Saint Pétersbourg, le 8 janvier 1861

 

Mon Cher Comte,

J'ai vu avec un bien vif plaisir l'Empereur vous appeler au ministère d'Etat. Pour moi et malgré mes excellentes relations avec Thouvenel le Ministère des Affaires Etrangères aurait mieux valu ; mais pour vous je dois préférer votre situation actuelle. Permettez-moi donc de vous en féliciter de tout mon coeur. Vous savez que personne ne fait pour votre bonheur des voeux plus sincères que moi. Je ... que je vous exprime d'une manière un peu banale un sentiment que vous me connaissez depuis lontemps. Mais vous m'excuserez en faveur du jour de l'an.

J'irai probablement vous voir l'été prochain, si l'Empereur me le permet. Je sens le besoin de respirer l'air du bureau. Les choses marchent si vite que je ne suis plus suffisamment au courant. Un quart d'heure de conversation avec l'Empereur porterait la lumière au milieu de mes obscurités.

Je vous avoue que quelque fois notre politique m'inquiète, sans doute parce que je ne la comprend pas assez.

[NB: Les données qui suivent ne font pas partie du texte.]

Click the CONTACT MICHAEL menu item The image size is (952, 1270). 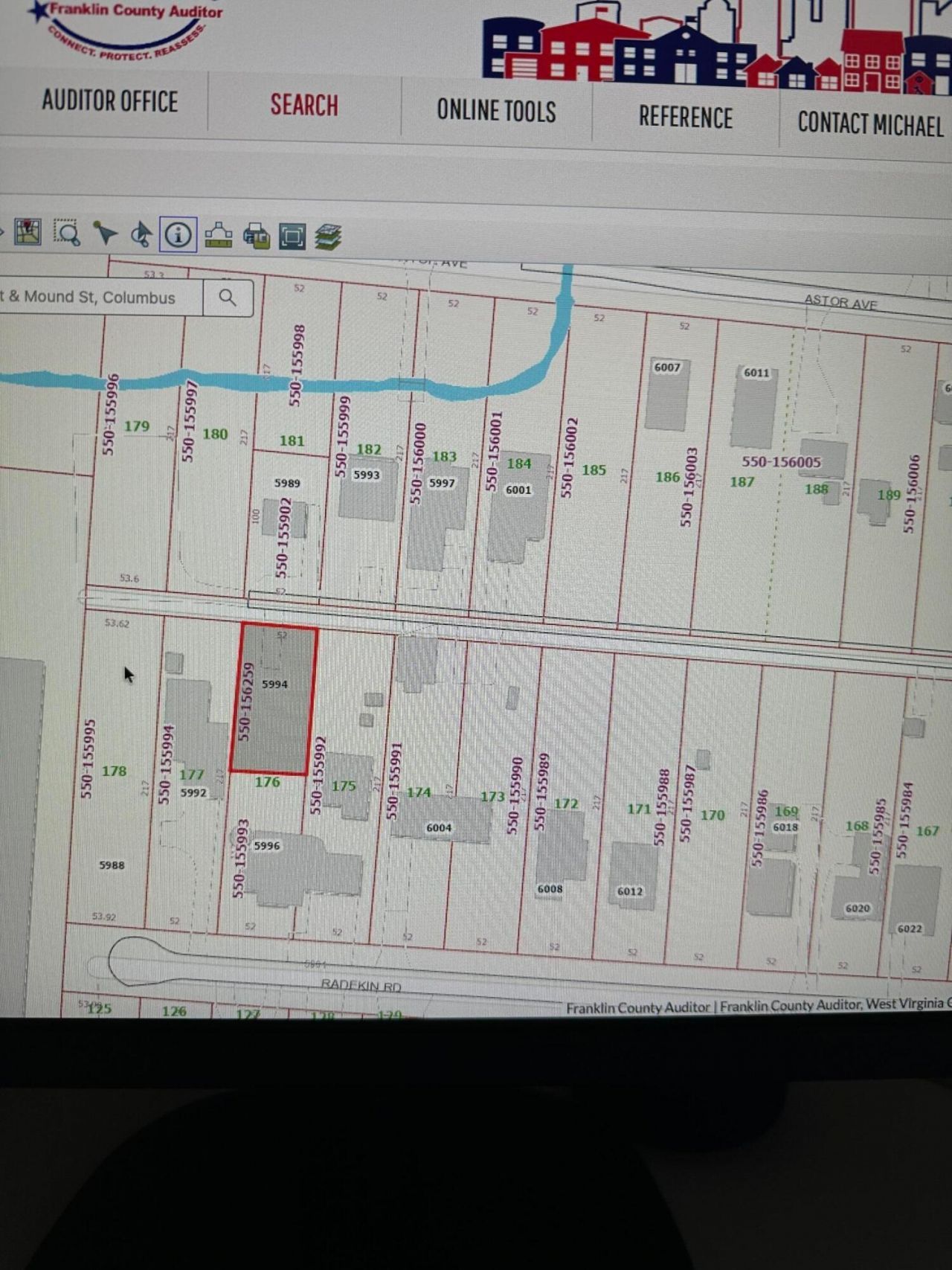[869, 124]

J'ai une grande confiance dans l'Empereur, mais si je vous disais de marcher dans les ténèbres, en vous assurant qu'il n'y a pas d'obstacle contre lequel vous puissiez vous heurter, malgré votre confiance en moi, y marcheriez-vous d'un pas bien assuré. Telle est ma situation, je le sens. Jusqu'ici elle n'a pas nuit à nos affaires, j'ai toujours ici présenté les choses conformément à mes instructions, et j'ai cru que c'était bien entendre le dévouement que de dire à Paris ma pensée tout entière bonne ou mauvaise. Grâce à l'intérêt bien senti qu'a le cabinet russe à s'attacher à nous, j'ai réussi à maintenir nos relations intimes malgré des dissentiments de principe qui ont quelque fois menacé de devenir sérieux.

Ainsi, j'ai pensé qu'il pourraît être dangereux de laisser aller l'Empereur Alexandre à Varsovie sans donner un terrain ferme à ces dispositions alors un peu chancelantes à notre égard. L'Empereur a  bien voulu approuver cet ordre d'idées. Mais, je vous le répète, quelques mois à Paris me seront bien nécessaires l'été prochain. Vous voyez mon cher ministre que je continue mes anciennes habitudes d'abandon avec vous ; je ne veux pas cependant en abuser. Rappelez-moi je vous prie au bon souvenir de Madame Walewska et comptez toujours sur ma vieille amitié. Tout à vous.